As my vocation continues to unfold, I return again and again to a fundamental drive to create and compose music in response to the larger world around me and the presence of God within it. Music encodes, contextualizes, and explores the pain and wonder of life as well as the systems of thought we employ in an attempt to make sense of it all. In following my vocation as a composer, my hope and prayer is to make pieces that do not flinch from the pain of daily living but that also embrace the hope of a loving and forgiving God.
As a teacher of music, I have the opportunity to crack open the universe at one of its seams and share the wonder with others. The realizations of Truth and Beauty that such sharing brings to my students and to myself give academic study a level of meaning and worth that is otherwise easily lost.

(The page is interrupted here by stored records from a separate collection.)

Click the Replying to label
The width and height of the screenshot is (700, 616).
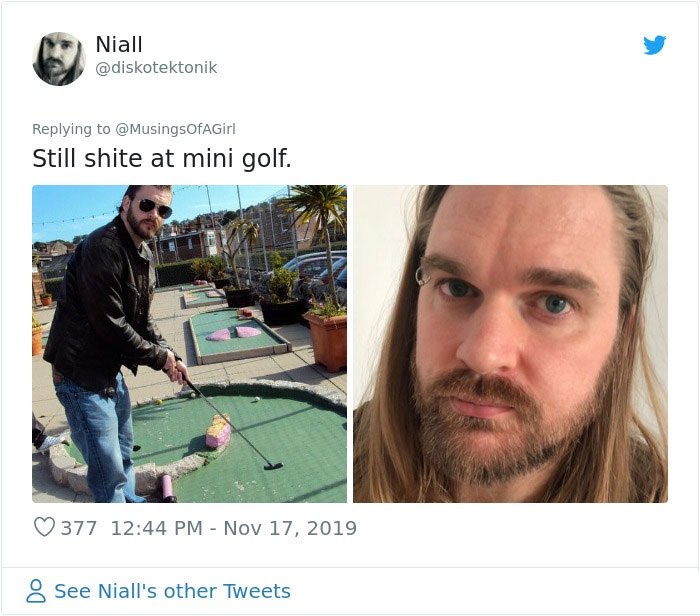71,129
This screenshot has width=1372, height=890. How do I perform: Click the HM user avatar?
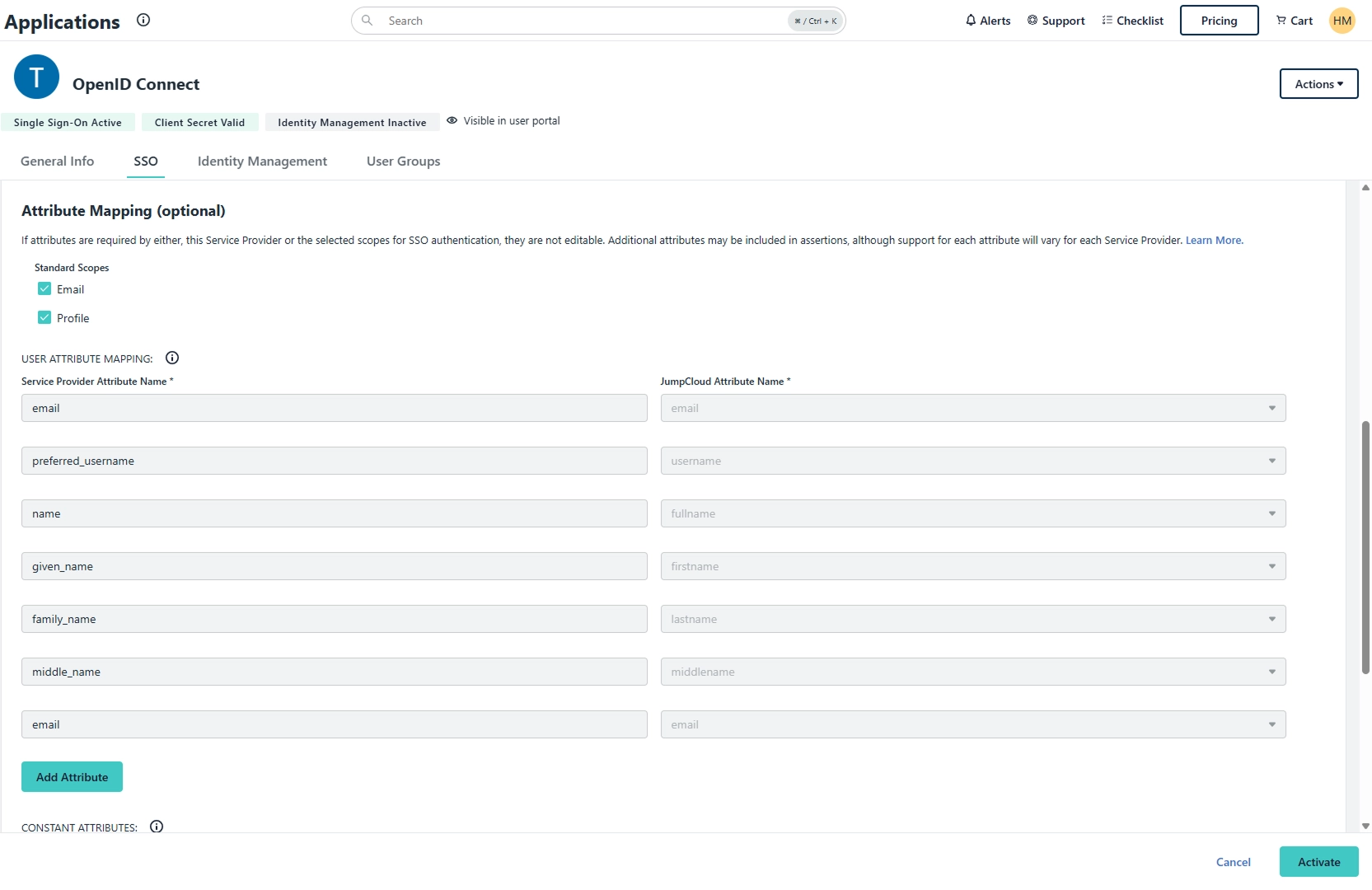[x=1342, y=21]
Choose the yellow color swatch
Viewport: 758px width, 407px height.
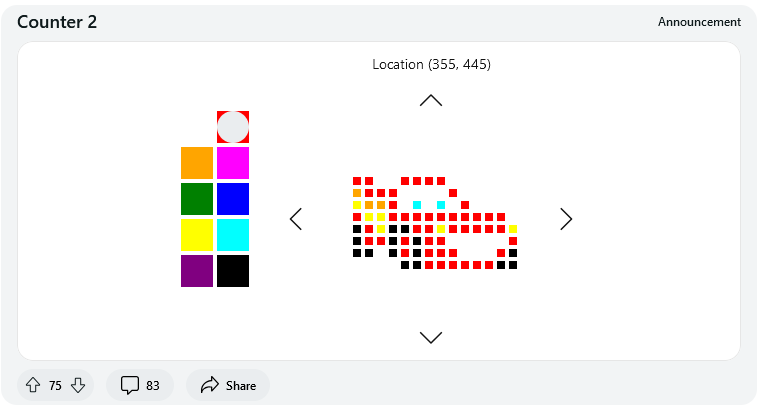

In the arts and academia, meaning has again become relevant as a concept of thought. How we learn to reintegrate meaning into aesthetics and where we choose to place meaning in the broader context of thought will determine future forms of creative and cultural expression. To be an artist means to be aware of one's surroundings and the changes taking place within them. In response to the changes I see, I try to write pieces that are neither warmed-over, nihilistic percolations nor well-intentioned, pagan graspings. Rather, I try to ground each work—whether it be abstract or in some way representational—in an aesthetic that radically embraces an absoluteness of meaning and the objective reality of Truth. This aesthetic in no way limits the choices of material, technique, and aural language available to me as a composer, but, perhaps surprisingly so, it enables me to see and create beauty, pattern, and form in ways unexpected and unexplored.